AARP OUTREACH: We may be the oldest state but we’re primed to lead the way

by Japhet Els

There’s opportunity in Maine, though it’s not often in plain sight. We believe that communities often have the best solutions baked into them already so what’s needed isn’t big investments from shiny-shoed bankers but instead the bootstraps many of us were born with here in Central Maine.

Nearly every day it seems we Mainers are reminded we are the oldest state. But what follows this statement? In fact, what follows this constant reminder is silence. Or perhaps acceptance. What should follow this reminder, if we were truly “leading the way,” are examples of how Maine is the best place in the nation to age-in-place, or how Maine is tops in how it makes healthcare and prescription drugs more affordable for older Mainers. Or, perhaps how Maine prioritizes more ways for today’s workers to save for retirement through their employer, whether they work for themselves or one of the thousands of local, small businesses. We should be leading the way, nationally, on issues impacting older Mainers.

But we’re not.

Maine isn’t leading the way when it comes to helping its rural citizens age-in-place, in the very communities they helped build. Maine is not leading the way in developing low-cost, affordable, senior housing helping older residents live closer to their doctor, pharmacy, and grocery store. Maine is not leading the way in advancing better options for workers to save for retirement. Currently, more than 30 percent of Mainers 65+ have no source of income other than their Social Security check which, on average, is only $1,100 a month. For many, that barely covers life’s necessities such as food, heating fuel, medications and housing costs.
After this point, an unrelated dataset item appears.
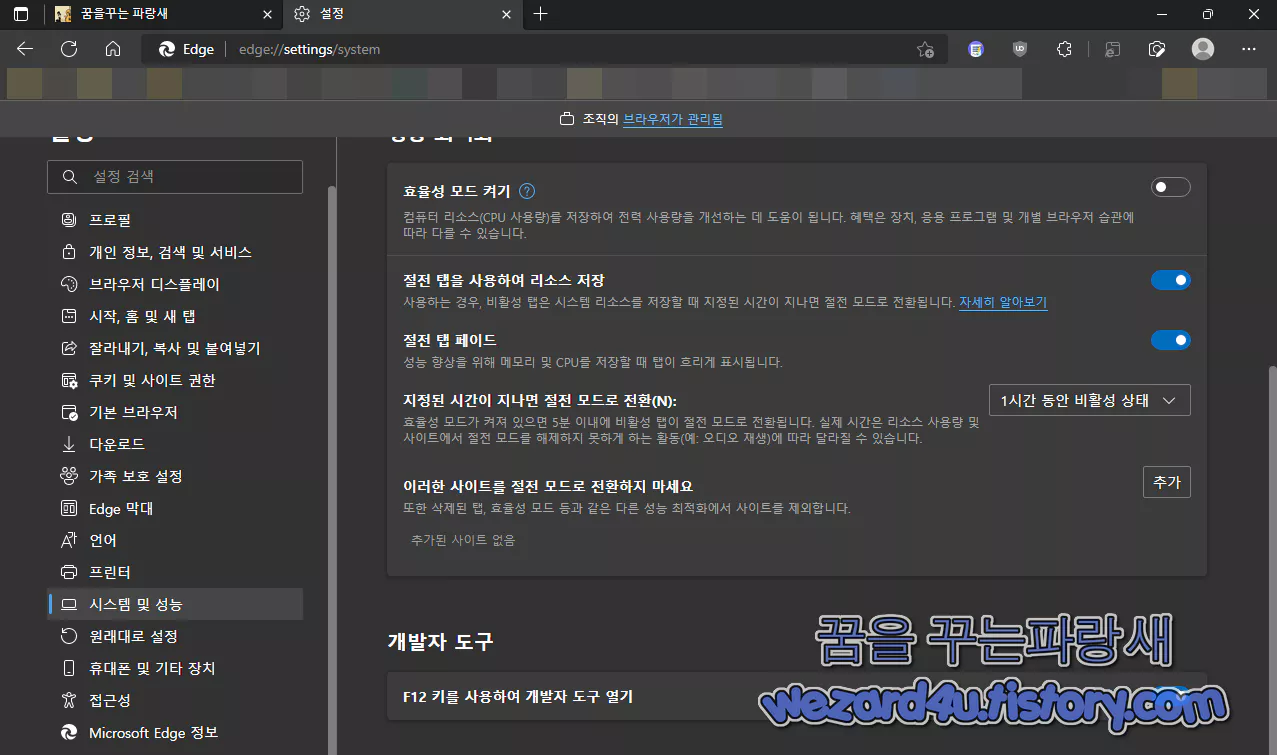
Task: Turn off 절전 탭 페이드 switch
Action: pyautogui.click(x=1169, y=340)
There’s work to be done. And Mainers have never shied away from hard work.

We’ve created monthly community events around Maine to begin this work. They are part of a first step in a long-term effort to change the way we build communities, and more importantly, change the way we talk to each other. The goal is to give anyone an excuse to come out and talk about some of the issues impacting older Mainers and their families. If we can’t get together to talk about them, how can we possibly begin to solve them?

So far, more than 150 local community members have attended four community coffees at the Miller’s Table in Skowhegan, gatherings covering topics from healthcare to education to supporting small businesses. We may not fix all the challenges our communities face, but we learn more about these issues and each other. That’s the most important part of our engagement work here in Maine: expanding our social networks in person so we can begin to tackle some of the problems we face, in person.
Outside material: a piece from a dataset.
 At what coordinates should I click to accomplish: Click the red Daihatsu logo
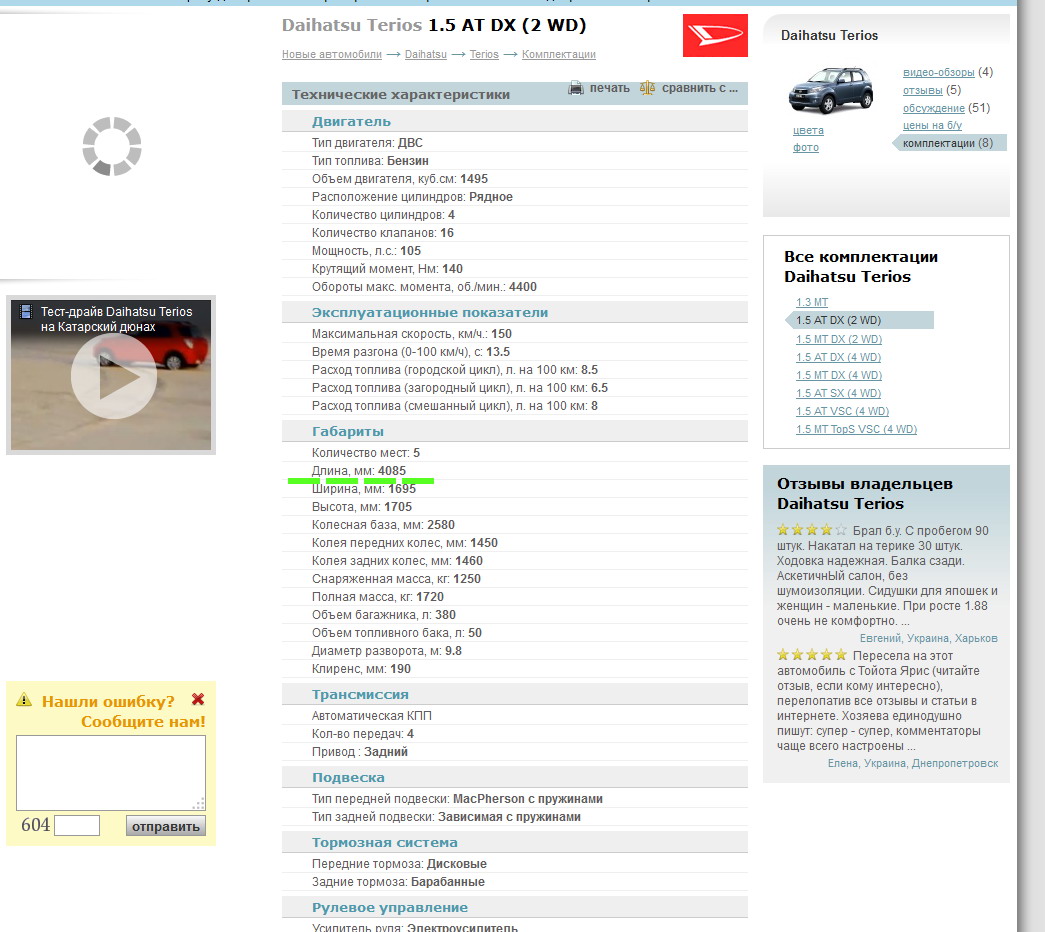[x=715, y=36]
AARP’s Age-Friendly initiative is another way we’re empowering local communities to begin upgrading how they develop, build, and modernize for the future. Each Age-Friendly Community, of which there are more than 60 statewide, is led by their own local citizens. The Age-Friendly effort is truly grassroots and a partnership that is laying the groundwork for stronger communities, neighborhood by neighborhood, block by block, county by county. In fact, right here in Somerset County three communities have banded together to begin developing their own age-friendly campaigns – Skowhegan, Madison and Jackman.

We may be the oldest state but we’re primed to lead the way on the most important issues facing this aging nation. We owe it to those who’ve helped shape the Maine of today through hard work and grit, to continue to develop and build the Maine of tomorrow. I hope you’ll come out for a cup of coffee and start the conversation.

Japhet Els is Outreach Director for AARP Maine and, with the help of volunteers Pamela Patridge, June Hovey, and Deborah Poulin, he leads the monthly Skowhegan Coffee Talk at The Miller’s Table. The next coffee is scheduled for Wednesday, October 30, at 9:30 a.m. All are welcome.